## WHAT YOU ARE ASKED TO DO
Copy everything from the line containing "You are a computer-use agent. The image size is (1105, 545)." down to the line containing "click(1226, 202)" in the listing below, keeping every line exactly as it appears.

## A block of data
----------------------------------------
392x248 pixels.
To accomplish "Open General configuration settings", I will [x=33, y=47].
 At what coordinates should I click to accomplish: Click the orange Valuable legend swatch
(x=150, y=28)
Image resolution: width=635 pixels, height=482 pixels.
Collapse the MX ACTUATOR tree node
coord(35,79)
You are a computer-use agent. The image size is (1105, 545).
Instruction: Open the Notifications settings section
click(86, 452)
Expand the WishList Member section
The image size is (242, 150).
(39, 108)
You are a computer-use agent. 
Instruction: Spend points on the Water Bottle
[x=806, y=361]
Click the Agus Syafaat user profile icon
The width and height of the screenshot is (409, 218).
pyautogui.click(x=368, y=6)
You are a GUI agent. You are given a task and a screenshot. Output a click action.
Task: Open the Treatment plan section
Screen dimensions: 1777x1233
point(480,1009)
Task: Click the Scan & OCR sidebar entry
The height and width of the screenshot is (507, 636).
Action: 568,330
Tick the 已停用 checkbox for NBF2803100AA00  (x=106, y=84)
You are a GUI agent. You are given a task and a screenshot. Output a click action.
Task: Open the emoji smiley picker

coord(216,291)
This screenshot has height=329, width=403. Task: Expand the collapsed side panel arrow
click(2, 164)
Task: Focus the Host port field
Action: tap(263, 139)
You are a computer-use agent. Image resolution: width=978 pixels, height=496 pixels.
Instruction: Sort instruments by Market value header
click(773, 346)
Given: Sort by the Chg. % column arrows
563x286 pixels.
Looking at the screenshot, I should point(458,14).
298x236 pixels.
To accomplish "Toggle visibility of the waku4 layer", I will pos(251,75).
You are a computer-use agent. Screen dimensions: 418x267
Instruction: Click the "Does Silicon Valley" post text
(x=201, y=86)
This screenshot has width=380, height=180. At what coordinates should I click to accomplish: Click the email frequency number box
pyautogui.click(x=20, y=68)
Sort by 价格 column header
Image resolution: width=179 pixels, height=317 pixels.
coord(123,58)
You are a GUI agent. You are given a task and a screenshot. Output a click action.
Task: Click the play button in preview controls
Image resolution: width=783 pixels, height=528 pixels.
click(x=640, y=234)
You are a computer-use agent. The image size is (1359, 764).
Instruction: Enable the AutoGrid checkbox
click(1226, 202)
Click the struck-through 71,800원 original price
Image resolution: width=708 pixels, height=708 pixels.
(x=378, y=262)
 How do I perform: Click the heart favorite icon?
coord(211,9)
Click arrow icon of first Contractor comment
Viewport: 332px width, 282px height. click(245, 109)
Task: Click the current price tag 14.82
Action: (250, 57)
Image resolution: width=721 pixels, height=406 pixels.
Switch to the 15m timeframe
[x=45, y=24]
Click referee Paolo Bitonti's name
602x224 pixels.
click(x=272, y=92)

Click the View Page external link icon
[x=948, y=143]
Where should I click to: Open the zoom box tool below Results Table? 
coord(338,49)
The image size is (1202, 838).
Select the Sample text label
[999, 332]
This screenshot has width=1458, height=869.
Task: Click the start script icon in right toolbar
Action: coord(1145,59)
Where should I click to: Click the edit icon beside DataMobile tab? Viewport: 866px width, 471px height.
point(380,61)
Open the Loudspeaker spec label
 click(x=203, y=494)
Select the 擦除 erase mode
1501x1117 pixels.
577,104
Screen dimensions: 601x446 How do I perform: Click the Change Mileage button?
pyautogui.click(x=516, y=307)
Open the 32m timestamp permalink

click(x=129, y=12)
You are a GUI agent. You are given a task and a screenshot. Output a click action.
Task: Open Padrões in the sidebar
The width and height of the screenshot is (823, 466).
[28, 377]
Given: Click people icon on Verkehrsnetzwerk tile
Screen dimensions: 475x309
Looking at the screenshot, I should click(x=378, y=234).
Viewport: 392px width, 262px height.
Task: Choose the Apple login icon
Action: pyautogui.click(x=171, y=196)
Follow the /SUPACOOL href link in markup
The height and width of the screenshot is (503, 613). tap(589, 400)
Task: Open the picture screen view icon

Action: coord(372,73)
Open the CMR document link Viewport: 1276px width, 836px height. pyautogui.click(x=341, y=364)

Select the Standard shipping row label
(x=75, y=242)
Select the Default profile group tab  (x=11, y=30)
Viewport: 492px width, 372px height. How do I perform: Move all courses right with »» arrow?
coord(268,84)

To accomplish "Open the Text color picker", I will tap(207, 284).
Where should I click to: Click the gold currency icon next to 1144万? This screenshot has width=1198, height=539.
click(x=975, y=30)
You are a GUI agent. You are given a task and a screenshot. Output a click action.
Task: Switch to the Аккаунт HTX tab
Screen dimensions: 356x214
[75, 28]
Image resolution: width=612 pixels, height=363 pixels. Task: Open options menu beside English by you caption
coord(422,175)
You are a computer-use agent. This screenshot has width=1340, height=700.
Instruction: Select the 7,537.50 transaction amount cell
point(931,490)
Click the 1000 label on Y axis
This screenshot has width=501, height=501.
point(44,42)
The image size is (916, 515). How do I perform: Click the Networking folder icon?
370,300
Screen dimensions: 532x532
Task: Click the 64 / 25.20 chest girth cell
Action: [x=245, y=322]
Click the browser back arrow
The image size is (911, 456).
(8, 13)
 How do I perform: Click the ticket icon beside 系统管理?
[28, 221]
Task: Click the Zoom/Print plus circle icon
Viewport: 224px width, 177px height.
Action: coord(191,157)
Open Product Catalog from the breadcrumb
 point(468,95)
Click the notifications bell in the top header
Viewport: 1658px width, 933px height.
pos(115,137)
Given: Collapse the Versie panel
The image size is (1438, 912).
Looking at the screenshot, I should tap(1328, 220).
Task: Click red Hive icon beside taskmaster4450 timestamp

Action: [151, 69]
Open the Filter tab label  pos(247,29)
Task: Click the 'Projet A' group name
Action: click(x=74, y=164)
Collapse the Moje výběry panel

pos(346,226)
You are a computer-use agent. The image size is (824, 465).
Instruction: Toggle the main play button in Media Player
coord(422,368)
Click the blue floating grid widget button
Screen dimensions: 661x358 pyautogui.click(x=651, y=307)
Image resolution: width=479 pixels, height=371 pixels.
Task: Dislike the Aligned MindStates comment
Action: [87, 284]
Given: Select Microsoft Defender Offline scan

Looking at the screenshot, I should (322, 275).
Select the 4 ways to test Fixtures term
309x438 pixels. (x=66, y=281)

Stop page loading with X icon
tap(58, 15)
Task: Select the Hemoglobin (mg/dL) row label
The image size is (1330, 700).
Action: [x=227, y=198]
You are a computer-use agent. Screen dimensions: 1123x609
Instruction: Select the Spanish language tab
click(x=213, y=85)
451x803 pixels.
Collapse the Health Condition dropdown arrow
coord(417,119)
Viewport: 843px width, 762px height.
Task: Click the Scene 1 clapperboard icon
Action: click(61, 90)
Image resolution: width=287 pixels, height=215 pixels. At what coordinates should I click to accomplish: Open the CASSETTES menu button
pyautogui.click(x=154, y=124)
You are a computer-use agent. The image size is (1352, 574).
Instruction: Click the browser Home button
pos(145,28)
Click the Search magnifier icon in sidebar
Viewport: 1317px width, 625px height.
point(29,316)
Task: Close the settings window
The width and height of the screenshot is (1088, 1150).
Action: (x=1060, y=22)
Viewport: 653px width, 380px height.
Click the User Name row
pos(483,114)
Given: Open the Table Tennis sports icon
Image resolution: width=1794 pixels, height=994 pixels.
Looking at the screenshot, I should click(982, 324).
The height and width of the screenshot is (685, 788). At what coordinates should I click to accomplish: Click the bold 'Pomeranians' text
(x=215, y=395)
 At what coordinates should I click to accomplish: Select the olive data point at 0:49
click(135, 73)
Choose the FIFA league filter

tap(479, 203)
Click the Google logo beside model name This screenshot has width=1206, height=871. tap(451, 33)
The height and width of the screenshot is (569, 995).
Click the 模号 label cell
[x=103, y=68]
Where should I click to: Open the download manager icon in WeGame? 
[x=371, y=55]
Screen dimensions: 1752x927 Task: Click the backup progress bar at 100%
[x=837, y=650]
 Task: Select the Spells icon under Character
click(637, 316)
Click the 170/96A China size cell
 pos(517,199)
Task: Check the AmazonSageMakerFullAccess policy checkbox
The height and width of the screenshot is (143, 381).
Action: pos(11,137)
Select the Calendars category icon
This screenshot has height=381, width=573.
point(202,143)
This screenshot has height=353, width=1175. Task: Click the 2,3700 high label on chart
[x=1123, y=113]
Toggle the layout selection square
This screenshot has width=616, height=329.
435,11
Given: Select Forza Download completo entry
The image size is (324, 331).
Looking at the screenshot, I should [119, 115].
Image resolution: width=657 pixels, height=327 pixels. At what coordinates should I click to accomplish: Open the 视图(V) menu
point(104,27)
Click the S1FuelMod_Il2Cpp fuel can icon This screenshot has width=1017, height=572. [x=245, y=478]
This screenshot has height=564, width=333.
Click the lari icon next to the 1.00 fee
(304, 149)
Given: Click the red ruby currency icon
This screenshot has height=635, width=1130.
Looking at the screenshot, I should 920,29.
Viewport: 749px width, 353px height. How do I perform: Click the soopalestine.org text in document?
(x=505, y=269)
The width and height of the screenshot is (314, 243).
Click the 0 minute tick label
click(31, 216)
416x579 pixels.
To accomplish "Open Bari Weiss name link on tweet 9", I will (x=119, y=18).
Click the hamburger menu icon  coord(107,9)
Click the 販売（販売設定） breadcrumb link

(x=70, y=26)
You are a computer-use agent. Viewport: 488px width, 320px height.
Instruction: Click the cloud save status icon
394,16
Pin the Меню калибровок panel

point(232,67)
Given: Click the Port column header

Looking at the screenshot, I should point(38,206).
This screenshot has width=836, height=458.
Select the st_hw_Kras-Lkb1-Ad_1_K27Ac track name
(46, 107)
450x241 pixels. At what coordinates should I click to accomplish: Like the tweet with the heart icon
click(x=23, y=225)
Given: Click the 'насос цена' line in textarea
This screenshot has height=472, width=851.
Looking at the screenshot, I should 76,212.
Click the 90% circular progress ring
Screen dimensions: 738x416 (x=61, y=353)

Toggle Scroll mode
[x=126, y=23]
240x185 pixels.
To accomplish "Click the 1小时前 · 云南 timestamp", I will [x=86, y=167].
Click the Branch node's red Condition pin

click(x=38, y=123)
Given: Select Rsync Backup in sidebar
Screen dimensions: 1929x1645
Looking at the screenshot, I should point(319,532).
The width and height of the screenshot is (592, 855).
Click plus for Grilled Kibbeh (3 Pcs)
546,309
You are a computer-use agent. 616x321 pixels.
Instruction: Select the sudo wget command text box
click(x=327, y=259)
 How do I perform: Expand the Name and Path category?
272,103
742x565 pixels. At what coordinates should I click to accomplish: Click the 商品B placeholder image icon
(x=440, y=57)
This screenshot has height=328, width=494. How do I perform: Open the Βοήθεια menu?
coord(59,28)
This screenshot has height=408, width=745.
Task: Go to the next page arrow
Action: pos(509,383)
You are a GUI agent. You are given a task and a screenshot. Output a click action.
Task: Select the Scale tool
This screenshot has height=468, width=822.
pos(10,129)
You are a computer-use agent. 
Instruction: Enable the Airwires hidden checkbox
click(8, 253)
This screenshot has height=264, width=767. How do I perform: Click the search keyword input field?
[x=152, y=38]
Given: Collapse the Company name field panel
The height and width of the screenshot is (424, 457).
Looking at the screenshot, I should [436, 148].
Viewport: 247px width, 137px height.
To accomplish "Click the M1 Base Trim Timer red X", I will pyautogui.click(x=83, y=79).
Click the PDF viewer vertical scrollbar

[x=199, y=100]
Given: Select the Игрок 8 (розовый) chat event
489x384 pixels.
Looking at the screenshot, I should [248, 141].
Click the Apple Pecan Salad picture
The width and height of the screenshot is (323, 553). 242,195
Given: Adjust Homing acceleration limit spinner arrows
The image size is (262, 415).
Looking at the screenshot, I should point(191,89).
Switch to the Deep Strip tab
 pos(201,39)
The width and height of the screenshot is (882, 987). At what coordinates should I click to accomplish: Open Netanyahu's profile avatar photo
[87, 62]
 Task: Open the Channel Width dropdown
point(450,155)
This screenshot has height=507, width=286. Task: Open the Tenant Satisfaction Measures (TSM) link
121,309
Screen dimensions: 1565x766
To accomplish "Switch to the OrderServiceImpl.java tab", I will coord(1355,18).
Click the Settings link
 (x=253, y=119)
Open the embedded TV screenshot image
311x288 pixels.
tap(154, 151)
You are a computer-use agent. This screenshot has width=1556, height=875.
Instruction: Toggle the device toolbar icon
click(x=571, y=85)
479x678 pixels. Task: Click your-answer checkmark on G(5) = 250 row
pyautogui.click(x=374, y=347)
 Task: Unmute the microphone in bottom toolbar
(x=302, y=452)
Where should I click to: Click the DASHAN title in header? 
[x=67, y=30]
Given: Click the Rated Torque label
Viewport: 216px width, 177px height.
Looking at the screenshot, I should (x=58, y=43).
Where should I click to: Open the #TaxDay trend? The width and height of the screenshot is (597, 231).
----------------------------------------
## OUTPUT FOR THIS TASK
You are a computer-use agent. The image size is (1105, 545).
Instruction: Open the Notifications settings section
click(86, 452)
Expand the WishList Member section
The image size is (242, 150).
(39, 108)
You are a computer-use agent. 
Instruction: Spend points on the Water Bottle
[x=806, y=361]
Click the Agus Syafaat user profile icon
The width and height of the screenshot is (409, 218).
pyautogui.click(x=368, y=6)
You are a GUI agent. You are given a task and a screenshot. Output a click action.
Task: Open the Treatment plan section
Screen dimensions: 1777x1233
point(480,1009)
Task: Click the Scan & OCR sidebar entry
The height and width of the screenshot is (507, 636).
Action: 568,330
Tick the 已停用 checkbox for NBF2803100AA00  (x=106, y=84)
You are a GUI agent. You are given a task and a screenshot. Output a click action.
Task: Open the emoji smiley picker

coord(216,291)
This screenshot has height=329, width=403. Task: Expand the collapsed side panel arrow
click(2, 164)
Task: Focus the Host port field
Action: tap(263, 139)
You are a computer-use agent. Image resolution: width=978 pixels, height=496 pixels.
Instruction: Sort instruments by Market value header
click(773, 346)
Given: Sort by the Chg. % column arrows
563x286 pixels.
Looking at the screenshot, I should point(458,14).
298x236 pixels.
To accomplish "Toggle visibility of the waku4 layer", I will pos(251,75).
You are a computer-use agent. Screen dimensions: 418x267
Instruction: Click the "Does Silicon Valley" post text
(x=201, y=86)
This screenshot has width=380, height=180. At what coordinates should I click to accomplish: Click the email frequency number box
pyautogui.click(x=20, y=68)
Sort by 价格 column header
Image resolution: width=179 pixels, height=317 pixels.
coord(123,58)
You are a GUI agent. You are given a task and a screenshot. Output a click action.
Task: Click the play button in preview controls
Image resolution: width=783 pixels, height=528 pixels.
click(x=640, y=234)
You are a computer-use agent. The image size is (1359, 764).
Instruction: Enable the AutoGrid checkbox
click(1226, 202)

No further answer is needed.